Their failing is in this, they hold that there is no true Church in England, no true Ministry, no true worship, which depend the one upon the other, they say all is Antichristian: here is their errour, they [Page 14]distinguish not betweene the bene esse or puritie of a true Church, and the esse or true being of it, though with many defects and grosse corruptions, But conclude that because such things are wanting, which are indeed necessary to the well being of a true Church, and to be desired, therefore there is none at all in being. I hold no such opinion, but doe beleeve to the contra­ry, That there are in England many true Churches, and a true Ministrie which I doe heare, and with which Churches I could joyne in communion were those yokes of bondage which are laid upon them taken off, and those corruptions removed which they doe (contrary as I thinke to their dutie) yeeld unto and admit of, and this I am sure no separatist in England hold­eth that deserveth that name. Therefore I hope your Lordships will in that respect let me stand right in your opinions. I shall now end with two requests.

The one that your Lordships will please to pardon me for troubling you with so long a discourse con­cerning my selfe, I have not used it heretofore, and I am not like to offend againe in the same kind, it is but once, and your Lordships will consider the occasion.
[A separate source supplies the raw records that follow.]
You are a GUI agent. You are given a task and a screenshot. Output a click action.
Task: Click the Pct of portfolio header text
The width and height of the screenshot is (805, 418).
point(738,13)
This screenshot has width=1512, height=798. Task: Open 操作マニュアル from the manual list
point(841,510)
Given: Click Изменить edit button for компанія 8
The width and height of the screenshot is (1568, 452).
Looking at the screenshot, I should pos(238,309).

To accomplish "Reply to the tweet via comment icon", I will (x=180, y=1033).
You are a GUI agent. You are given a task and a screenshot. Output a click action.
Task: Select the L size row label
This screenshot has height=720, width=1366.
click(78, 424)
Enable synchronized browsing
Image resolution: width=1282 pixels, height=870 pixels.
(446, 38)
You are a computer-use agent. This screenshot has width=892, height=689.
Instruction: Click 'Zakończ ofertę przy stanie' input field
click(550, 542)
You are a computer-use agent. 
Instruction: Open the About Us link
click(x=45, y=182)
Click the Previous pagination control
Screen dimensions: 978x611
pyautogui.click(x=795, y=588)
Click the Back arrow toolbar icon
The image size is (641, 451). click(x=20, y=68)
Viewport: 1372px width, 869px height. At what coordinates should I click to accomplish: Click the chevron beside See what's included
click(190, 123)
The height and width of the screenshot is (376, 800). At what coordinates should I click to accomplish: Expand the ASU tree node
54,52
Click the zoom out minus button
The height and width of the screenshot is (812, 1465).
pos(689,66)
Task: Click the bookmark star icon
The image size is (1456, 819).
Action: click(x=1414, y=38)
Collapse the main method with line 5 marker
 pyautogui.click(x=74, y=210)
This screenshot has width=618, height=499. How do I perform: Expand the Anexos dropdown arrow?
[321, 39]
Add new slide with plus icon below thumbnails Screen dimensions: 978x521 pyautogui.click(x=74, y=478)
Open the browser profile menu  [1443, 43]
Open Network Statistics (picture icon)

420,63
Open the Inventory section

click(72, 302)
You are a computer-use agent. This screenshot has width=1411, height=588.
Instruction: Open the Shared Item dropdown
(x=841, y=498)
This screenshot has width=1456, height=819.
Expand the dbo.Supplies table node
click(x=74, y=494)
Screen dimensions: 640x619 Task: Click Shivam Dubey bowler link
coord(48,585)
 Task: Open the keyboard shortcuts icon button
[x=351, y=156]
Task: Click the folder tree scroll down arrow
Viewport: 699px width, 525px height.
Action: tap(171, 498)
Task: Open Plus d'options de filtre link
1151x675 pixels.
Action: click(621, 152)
The second is humbly to intreat of you, that where you know there is one and the same God worship­ed, one and the same faith imbraced, one and the same spirit working love, and causing an unblameable conver­sation without any offence to the State, in your brethren, that in all these concurre with you, you will not suffer them (for Ceremonies, and things to you indifferent, but not to them but burthens, which without offence to the State, or prejudice to the Churches, you may take off if you will) to be thrust out of the Land, and cut off from their native Countrey, for if you thus shall wound the consciences of your brethren, you will certainly of­fend, and sinne against Christ.